One man’s freedom fighter is another man’s money launderer

He also points out that one authority’s money laundering can be another’s struggle for economic independence, “such as when Handelsbanken, starting in 1988, set up foreign currency accounts for banks in Estonia, Latvia and Lithuania ahead of full independence and definitely in violation of Soviet law if anyone had been watching.”

Bo is sure that in many other cases, not only those involving what could be seen as customers with noble causes, what amounted to tolerating and not asking too many questions about customers, transactions and financial flows was a normal practice among the East-West bridge builders. Rules have tightened since and several big banking scandals have broken in the region in past months. “Much of what is now criticized was basically the name of the game. Why is everyone surprised?” Bo remarks. He cites the allegations of huge money laundering by Danske Bank in Estonia as an example of how big and supposedly reputable banks have gotten into trouble.
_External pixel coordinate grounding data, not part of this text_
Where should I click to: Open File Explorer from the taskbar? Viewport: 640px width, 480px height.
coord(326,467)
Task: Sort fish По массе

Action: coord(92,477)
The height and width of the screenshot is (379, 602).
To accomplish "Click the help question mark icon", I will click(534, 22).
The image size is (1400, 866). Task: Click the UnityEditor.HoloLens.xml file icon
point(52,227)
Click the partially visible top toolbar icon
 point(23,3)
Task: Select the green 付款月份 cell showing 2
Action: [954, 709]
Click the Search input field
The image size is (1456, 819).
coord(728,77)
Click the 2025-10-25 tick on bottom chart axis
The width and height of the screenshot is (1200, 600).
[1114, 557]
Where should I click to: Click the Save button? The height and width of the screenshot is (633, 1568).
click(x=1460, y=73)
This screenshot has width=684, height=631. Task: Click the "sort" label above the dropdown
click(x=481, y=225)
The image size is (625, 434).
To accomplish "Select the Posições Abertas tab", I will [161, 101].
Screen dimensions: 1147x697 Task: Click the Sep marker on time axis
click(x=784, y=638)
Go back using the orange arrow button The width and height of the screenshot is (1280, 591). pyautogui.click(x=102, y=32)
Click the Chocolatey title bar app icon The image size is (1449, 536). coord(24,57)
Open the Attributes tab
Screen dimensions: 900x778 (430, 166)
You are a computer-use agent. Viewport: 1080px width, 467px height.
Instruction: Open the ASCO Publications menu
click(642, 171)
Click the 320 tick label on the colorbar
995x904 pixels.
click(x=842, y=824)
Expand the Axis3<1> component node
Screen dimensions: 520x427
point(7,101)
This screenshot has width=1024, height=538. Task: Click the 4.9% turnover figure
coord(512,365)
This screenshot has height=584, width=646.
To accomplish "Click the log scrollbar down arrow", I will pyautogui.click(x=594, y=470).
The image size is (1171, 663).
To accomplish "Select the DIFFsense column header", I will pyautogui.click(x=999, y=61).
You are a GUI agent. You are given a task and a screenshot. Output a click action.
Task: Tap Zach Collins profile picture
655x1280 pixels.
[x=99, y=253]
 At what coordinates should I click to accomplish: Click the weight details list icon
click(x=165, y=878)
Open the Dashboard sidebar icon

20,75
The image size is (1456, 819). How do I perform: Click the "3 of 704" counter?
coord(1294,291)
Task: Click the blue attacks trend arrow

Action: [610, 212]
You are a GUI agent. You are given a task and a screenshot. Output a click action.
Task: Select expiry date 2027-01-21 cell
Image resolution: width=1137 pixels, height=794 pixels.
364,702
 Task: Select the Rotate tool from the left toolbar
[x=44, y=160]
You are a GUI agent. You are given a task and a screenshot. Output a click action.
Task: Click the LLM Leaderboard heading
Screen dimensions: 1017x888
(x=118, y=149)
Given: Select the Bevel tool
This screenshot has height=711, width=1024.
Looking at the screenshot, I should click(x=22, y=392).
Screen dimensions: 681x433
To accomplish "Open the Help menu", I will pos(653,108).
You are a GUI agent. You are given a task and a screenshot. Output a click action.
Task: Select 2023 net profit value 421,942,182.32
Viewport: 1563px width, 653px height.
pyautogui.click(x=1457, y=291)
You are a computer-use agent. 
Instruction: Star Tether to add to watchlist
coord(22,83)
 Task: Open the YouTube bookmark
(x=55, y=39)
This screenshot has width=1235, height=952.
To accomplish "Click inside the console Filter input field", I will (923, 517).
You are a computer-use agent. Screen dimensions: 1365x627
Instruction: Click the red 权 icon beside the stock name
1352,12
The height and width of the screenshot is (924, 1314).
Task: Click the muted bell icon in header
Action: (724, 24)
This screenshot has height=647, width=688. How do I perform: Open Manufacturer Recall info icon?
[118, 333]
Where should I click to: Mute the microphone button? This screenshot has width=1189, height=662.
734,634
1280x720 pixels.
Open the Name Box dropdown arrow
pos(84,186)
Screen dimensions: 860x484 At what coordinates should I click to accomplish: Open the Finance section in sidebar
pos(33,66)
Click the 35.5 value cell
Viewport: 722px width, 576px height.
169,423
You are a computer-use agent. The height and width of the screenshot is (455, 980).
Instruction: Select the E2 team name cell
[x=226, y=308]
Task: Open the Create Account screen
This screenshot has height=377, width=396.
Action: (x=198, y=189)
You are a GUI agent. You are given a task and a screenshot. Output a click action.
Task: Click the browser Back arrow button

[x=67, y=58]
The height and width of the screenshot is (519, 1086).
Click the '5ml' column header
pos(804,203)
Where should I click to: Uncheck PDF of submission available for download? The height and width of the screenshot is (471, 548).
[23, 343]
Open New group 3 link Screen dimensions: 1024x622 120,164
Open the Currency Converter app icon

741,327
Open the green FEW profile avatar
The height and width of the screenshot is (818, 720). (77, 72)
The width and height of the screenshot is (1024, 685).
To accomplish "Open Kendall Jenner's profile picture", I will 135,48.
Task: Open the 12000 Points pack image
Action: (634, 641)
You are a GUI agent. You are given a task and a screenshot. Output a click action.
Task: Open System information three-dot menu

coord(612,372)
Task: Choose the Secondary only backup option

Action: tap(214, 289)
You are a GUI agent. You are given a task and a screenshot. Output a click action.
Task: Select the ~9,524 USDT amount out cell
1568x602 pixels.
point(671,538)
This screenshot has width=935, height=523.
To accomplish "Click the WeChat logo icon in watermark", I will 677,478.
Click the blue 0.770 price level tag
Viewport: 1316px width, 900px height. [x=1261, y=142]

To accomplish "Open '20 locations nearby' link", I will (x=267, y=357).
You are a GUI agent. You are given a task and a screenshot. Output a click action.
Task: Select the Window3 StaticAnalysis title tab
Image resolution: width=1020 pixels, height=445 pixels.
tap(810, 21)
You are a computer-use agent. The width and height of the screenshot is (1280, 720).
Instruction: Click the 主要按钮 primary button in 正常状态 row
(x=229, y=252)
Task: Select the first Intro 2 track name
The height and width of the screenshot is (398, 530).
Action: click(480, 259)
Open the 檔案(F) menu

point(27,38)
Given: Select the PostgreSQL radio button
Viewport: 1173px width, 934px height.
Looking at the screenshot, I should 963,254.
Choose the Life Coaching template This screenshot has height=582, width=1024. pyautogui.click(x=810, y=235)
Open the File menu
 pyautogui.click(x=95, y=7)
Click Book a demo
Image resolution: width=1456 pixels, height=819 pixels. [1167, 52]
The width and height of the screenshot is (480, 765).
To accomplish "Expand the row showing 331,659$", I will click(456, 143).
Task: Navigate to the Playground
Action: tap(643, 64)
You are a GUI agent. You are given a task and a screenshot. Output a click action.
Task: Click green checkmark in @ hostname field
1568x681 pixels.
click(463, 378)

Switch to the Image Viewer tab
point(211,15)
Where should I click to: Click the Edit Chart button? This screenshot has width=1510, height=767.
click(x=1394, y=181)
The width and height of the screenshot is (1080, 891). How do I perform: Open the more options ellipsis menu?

As Bo explains, what is now Danske Bank in Estonia grew out of a couple of near-failing Estonian banks that were merged and restructured and put together by the Estonian Investment Bank as Optiva Bank and then acquired by Sampo, the Finnish Sampo financial and insurance group, and made part of the Finnish Sampo Bank. When Denmark’s Danske Bank bought Sampo Bank, it got the Estonian unit as part of the package and focused its due diligence on the Finnish operation, which was the real prize.

Following Swedbank’s and SEB’s 1998 acquisitions of the major banks in the Baltics it was surprising for Bo to note that for the first ten years the parent banks let their Baltic acquisitions basically carry on as they had before. True, they might have provided their Baltic subsidiaries with a Swedish CFO (chief financial officer) as well as with a few expatriate “experts”, but hardly any of them spoke the local language and they were “surrounded” by hundreds, maybe a thousand local employees used to the “East-West bridge” way of doing things.

As to Swedbank and SEB, the Baltic financial crisis of 2008 (which almost brought Swedbank in Sweden to its knees and also caused severe problems for SEB) changed all that, insofar as the respective Baltic subsidiaries came under the strict control of the parent bank in question.

To Bo’s knowledge, the same did not happen with Sampo’s Estonian subsidiary, which was later acquired by Danske. And it seems that Danske didn’t change much in its newly acquired Estonian subsidiary either. Now that Danske Bank is alleged to have laundered up to hundreds of billions, Bo comments, “I am not surprised. It all goes back to the East-West thing. What did you expect?”